Em busca de espaço, Sarah Palin atua em primárias republicanas

A candidata a vice em 2008 marca a eleição deste ano, mas ainda não está claro se seus apoios fazem parte de uma estratégia futura

The New York Times |

A última candidata a ganhar o prêmio republicano mais cobiçado do ano eleitoral se posicionou sobre os degraus de um gazebo e lembrou os eleitores de Lawrenceville de um novo motivo para apoiá-la na disputa pelo governo da Geórgia. "Sarah Palin está a bordo", disse a candidata, Karen Handel, a um grupo de apoiadores que se reuniram em 16 de julho na Corte de Justiça Histórica de Gwinnett. Na semana passada, Handel tornou-se pelo menos a 50ª candidata a receber o apoio de Palin.

Reuters/Brian Snyder
Sarah Palin aproveita pausa na campanha presidencial de 2008, quando concorreu à vice-presidência pelo Partido Republicano, e compra uma casquinha (foto de arquivo)
Por meio de suaves 194 palavras publicadas na página de Palin no Facebook, uma primária republicana entre quatro candidatos tomou vida, a última de uma série de disputas em todo o país que foram influenciadas por ela.

Um ano após deixar um cargo público, ao de forma desafiante renunciar ao govermo do Alasca para se tornar uma autora de um best-seller e uma celebridade televisiva, Palin tem progredido novamente na política eleitoral e pretende aumentar sua visibilidade na campanha após o Dia do Trabalho nos EUA, em setembro.

Que ela está deixando uma enorme marca nas eleições de meio de mandato deste ano não se contesta, mas menos claro é se seu apoio está enraizado em um esforço maior para ampliar sua imagem ou criar uma estratégia política para o futuro.

Quando sua organização, a SarahPAC, apresentou seu relatório financeiro trimestral na semana passada, ela levantou especulações sobre sua ambição política para 2012.

Após se separar do senador John McCain após a corrida presidencial de 2008, ela não recebeu a lista dos doadores de campanha que ajudou a atrair, portanto seus assessores estão criando sua própria lista, um ingrediente fundamental para uma futura candidatura.

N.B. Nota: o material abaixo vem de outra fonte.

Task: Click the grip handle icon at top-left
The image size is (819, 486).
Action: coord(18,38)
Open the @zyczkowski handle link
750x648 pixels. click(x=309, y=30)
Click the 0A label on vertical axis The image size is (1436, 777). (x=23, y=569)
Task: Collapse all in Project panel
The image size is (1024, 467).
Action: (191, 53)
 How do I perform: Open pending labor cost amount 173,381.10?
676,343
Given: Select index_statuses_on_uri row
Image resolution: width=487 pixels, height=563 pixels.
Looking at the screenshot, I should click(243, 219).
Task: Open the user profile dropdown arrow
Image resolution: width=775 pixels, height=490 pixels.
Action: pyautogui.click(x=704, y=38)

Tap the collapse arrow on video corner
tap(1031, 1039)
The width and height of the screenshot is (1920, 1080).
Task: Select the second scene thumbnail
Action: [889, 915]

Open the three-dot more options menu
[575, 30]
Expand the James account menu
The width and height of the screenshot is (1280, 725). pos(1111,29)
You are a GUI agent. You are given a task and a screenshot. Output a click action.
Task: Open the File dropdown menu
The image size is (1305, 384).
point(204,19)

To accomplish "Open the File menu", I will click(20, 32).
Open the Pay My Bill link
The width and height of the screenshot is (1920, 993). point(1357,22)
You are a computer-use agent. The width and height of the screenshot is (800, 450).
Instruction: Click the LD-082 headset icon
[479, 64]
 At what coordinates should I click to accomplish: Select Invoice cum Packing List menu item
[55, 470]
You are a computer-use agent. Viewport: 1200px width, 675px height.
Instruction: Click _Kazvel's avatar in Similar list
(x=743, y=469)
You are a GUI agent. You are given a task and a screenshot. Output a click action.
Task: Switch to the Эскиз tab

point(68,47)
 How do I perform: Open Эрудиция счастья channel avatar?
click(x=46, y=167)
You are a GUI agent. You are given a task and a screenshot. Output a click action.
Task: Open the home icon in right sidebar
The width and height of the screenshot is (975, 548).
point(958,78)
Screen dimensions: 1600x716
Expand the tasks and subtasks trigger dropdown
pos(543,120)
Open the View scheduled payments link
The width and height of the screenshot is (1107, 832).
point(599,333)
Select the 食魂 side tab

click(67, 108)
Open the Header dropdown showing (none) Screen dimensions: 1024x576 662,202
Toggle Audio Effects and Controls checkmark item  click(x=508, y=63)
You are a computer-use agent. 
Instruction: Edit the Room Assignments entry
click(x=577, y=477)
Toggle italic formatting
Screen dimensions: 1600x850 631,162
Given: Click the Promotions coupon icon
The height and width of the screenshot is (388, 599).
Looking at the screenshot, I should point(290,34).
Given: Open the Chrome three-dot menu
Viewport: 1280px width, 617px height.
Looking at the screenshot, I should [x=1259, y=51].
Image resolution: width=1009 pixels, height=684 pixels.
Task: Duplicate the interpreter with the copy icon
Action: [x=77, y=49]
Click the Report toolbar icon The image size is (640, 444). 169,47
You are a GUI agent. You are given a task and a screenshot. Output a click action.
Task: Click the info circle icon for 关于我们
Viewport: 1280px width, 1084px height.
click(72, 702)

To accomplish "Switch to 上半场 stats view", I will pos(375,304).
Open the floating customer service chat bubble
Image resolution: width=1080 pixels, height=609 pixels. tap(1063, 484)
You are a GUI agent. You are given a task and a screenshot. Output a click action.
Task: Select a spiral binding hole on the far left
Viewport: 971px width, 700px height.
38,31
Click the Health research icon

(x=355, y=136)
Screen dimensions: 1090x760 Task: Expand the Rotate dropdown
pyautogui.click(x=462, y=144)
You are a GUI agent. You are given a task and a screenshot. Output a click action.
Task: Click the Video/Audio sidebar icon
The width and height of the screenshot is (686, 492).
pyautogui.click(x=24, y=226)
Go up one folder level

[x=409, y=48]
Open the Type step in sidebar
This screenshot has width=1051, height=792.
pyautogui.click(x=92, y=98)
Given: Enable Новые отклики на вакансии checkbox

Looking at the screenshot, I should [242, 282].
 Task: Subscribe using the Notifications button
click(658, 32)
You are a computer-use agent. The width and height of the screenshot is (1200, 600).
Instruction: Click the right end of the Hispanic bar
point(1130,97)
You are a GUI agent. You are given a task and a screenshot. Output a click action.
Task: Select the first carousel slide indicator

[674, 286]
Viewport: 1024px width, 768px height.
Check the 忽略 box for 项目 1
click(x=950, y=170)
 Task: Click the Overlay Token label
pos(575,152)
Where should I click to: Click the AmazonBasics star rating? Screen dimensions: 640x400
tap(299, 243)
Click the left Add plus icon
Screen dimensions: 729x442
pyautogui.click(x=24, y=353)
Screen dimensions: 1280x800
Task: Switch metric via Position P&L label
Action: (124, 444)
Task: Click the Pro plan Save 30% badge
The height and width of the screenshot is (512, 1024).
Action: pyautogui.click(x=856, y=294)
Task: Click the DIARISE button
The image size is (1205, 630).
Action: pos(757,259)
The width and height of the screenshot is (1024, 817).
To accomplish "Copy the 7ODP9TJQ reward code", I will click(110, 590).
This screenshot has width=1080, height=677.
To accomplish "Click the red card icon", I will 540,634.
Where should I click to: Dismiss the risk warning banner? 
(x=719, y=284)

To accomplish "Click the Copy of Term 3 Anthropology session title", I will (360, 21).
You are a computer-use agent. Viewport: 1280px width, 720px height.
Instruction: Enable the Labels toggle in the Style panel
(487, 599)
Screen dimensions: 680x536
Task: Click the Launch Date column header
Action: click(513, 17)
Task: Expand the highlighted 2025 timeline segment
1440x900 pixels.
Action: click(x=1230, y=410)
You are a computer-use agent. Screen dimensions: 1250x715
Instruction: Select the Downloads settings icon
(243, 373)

Mais da metade das suas contribuições vieram do Texas, Tennessee, Flórida, Califórnia e Nova York, mas ela recebeu doações de todos os 50 Estados.

Como outras figuras políticas nacionais, Palin tem apoiado candidatos durante todo o ano, uma mistura de entusiastas do movimento conservador Tea Party e republicanos estabelecidos. Mas seu endosso não chamou muita atenção até que ela ponderou sobre a disputa ao governo da Carolina do Sul, resgatando Nikki Haley do final da fila e ajudando-a a conquistar a indicação republicana no mês passado.

Suas escolhas nas disputas de governadores têm se mantido fiéis aos candidatos preferenciais da Associação dos Governadores Republicanos, incluindo o Iowa, onde começa a corrida presidencial. Os apoios fornecem poucas evidências de que ela está mais perto de uma corrida presidencial.

Sua disponibilidade para interferir em tantas disputas primárias e agravar os partidários dos candidatos que ignora é uma forma arriscada de obter apoio. Em conversas com os republicanos nos últimos meses, incluindo em um comício que Palin realizou com McCain no Arizona, na Conferência da Liderança Republicana no Sul, em Nova Orleans, e em eventos de campanha na Geórgia, os eleitores lhe dão altas notas. Mas quando questionados se acreditam que ela deve concorrer à presidência, poucos dizem que sim.